··· EXERCISE DATA

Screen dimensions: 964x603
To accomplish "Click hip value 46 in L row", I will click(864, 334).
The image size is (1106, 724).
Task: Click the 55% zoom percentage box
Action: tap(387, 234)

······

■ TO DO
Character for character, output the whole material above.

■ RESPONSE FOR THIS EXERCISE
Screen dimensions: 964x603
To accomplish "Click hip value 46 in L row", I will click(864, 334).
The image size is (1106, 724).
Task: Click the 55% zoom percentage box
Action: tap(387, 234)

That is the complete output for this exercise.